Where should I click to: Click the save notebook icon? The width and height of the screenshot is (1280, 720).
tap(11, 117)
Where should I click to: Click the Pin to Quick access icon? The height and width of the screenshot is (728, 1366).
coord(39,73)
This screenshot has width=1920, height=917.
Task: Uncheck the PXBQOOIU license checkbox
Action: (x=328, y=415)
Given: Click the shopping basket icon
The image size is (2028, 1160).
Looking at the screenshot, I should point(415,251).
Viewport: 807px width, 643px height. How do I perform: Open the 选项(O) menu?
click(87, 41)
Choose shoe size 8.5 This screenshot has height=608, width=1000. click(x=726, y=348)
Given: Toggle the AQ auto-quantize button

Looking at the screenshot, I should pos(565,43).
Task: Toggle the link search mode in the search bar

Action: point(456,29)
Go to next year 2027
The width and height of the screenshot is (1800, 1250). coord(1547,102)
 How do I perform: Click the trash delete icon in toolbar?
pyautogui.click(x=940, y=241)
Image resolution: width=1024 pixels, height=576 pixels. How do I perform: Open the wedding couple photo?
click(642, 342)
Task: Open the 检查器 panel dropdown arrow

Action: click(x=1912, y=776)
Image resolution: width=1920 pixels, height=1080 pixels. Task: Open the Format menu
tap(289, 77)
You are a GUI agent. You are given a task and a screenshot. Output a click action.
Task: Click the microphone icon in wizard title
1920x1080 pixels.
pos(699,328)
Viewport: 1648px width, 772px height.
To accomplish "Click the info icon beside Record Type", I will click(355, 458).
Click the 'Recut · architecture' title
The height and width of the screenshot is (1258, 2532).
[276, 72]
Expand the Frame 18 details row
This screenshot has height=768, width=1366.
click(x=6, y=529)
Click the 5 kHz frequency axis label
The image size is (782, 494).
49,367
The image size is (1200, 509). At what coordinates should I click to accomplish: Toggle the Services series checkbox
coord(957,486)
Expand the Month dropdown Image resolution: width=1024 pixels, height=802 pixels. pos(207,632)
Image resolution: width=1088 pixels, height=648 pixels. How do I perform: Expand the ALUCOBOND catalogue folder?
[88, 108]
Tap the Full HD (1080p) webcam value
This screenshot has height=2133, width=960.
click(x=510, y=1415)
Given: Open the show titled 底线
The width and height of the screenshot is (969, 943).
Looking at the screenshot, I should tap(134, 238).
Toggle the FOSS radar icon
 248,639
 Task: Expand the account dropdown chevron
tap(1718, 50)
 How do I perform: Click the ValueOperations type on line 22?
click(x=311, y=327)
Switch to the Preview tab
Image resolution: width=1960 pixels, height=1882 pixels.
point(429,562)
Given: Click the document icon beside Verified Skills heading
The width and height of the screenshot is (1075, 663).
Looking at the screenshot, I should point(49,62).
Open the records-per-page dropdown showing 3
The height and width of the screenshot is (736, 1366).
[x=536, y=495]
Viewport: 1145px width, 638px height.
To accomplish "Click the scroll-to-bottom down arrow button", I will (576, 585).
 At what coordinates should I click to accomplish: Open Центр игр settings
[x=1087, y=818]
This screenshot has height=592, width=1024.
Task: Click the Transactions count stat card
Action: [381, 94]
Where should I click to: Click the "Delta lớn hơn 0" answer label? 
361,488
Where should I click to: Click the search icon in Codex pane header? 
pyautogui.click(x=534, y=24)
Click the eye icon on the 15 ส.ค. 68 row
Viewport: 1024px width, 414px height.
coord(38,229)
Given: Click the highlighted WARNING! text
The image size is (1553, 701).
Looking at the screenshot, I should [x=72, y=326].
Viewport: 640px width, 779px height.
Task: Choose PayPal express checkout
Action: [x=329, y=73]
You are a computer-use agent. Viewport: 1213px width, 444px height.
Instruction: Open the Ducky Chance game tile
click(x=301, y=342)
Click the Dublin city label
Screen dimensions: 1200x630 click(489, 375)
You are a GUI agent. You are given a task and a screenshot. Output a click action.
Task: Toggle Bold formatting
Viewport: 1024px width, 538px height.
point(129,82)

· · · · · · ·

▶ **GIVEN REQUEST**
Return all of the lines above, copied exactly.

▶ **EXERCISE ANSWER**
Where should I click to: Click the save notebook icon? The width and height of the screenshot is (1280, 720).
tap(11, 117)
Where should I click to: Click the Pin to Quick access icon? The height and width of the screenshot is (728, 1366).
coord(39,73)
This screenshot has width=1920, height=917.
Task: Uncheck the PXBQOOIU license checkbox
Action: (x=328, y=415)
Given: Click the shopping basket icon
The image size is (2028, 1160).
Looking at the screenshot, I should point(415,251).
Viewport: 807px width, 643px height. How do I perform: Open the 选项(O) menu?
click(87, 41)
Choose shoe size 8.5 This screenshot has height=608, width=1000. click(x=726, y=348)
Given: Toggle the AQ auto-quantize button

Looking at the screenshot, I should pos(565,43).
Task: Toggle the link search mode in the search bar

Action: point(456,29)
Go to next year 2027
The width and height of the screenshot is (1800, 1250). coord(1547,102)
 How do I perform: Click the trash delete icon in toolbar?
pyautogui.click(x=940, y=241)
Image resolution: width=1024 pixels, height=576 pixels. How do I perform: Open the wedding couple photo?
click(642, 342)
Task: Open the 检查器 panel dropdown arrow

Action: click(x=1912, y=776)
Image resolution: width=1920 pixels, height=1080 pixels. Task: Open the Format menu
tap(289, 77)
You are a GUI agent. You are given a task and a screenshot. Output a click action.
Task: Click the microphone icon in wizard title
1920x1080 pixels.
pos(699,328)
Viewport: 1648px width, 772px height.
To accomplish "Click the info icon beside Record Type", I will click(355, 458).
Click the 'Recut · architecture' title
The height and width of the screenshot is (1258, 2532).
[276, 72]
Expand the Frame 18 details row
This screenshot has height=768, width=1366.
click(x=6, y=529)
Click the 5 kHz frequency axis label
The image size is (782, 494).
49,367
The image size is (1200, 509). At what coordinates should I click to accomplish: Toggle the Services series checkbox
coord(957,486)
Expand the Month dropdown Image resolution: width=1024 pixels, height=802 pixels. pos(207,632)
Image resolution: width=1088 pixels, height=648 pixels. How do I perform: Expand the ALUCOBOND catalogue folder?
[88, 108]
Tap the Full HD (1080p) webcam value
This screenshot has height=2133, width=960.
click(x=510, y=1415)
Given: Open the show titled 底线
The width and height of the screenshot is (969, 943).
Looking at the screenshot, I should tap(134, 238).
Toggle the FOSS radar icon
 248,639
 Task: Expand the account dropdown chevron
tap(1718, 50)
 How do I perform: Click the ValueOperations type on line 22?
click(x=311, y=327)
Switch to the Preview tab
Image resolution: width=1960 pixels, height=1882 pixels.
point(429,562)
Given: Click the document icon beside Verified Skills heading
The width and height of the screenshot is (1075, 663).
Looking at the screenshot, I should point(49,62).
Open the records-per-page dropdown showing 3
The height and width of the screenshot is (736, 1366).
[x=536, y=495]
Viewport: 1145px width, 638px height.
To accomplish "Click the scroll-to-bottom down arrow button", I will (576, 585).
 At what coordinates should I click to accomplish: Open Центр игр settings
[x=1087, y=818]
This screenshot has height=592, width=1024.
Task: Click the Transactions count stat card
Action: [381, 94]
Where should I click to: Click the "Delta lớn hơn 0" answer label? 
361,488
Where should I click to: Click the search icon in Codex pane header? 
pyautogui.click(x=534, y=24)
Click the eye icon on the 15 ส.ค. 68 row
Viewport: 1024px width, 414px height.
coord(38,229)
Given: Click the highlighted WARNING! text
The image size is (1553, 701).
Looking at the screenshot, I should [x=72, y=326].
Viewport: 640px width, 779px height.
Task: Choose PayPal express checkout
Action: [x=329, y=73]
You are a computer-use agent. Viewport: 1213px width, 444px height.
Instruction: Open the Ducky Chance game tile
click(x=301, y=342)
Click the Dublin city label
Screen dimensions: 1200x630 click(489, 375)
You are a GUI agent. You are given a task and a screenshot. Output a click action.
Task: Toggle Bold formatting
Viewport: 1024px width, 538px height.
point(129,82)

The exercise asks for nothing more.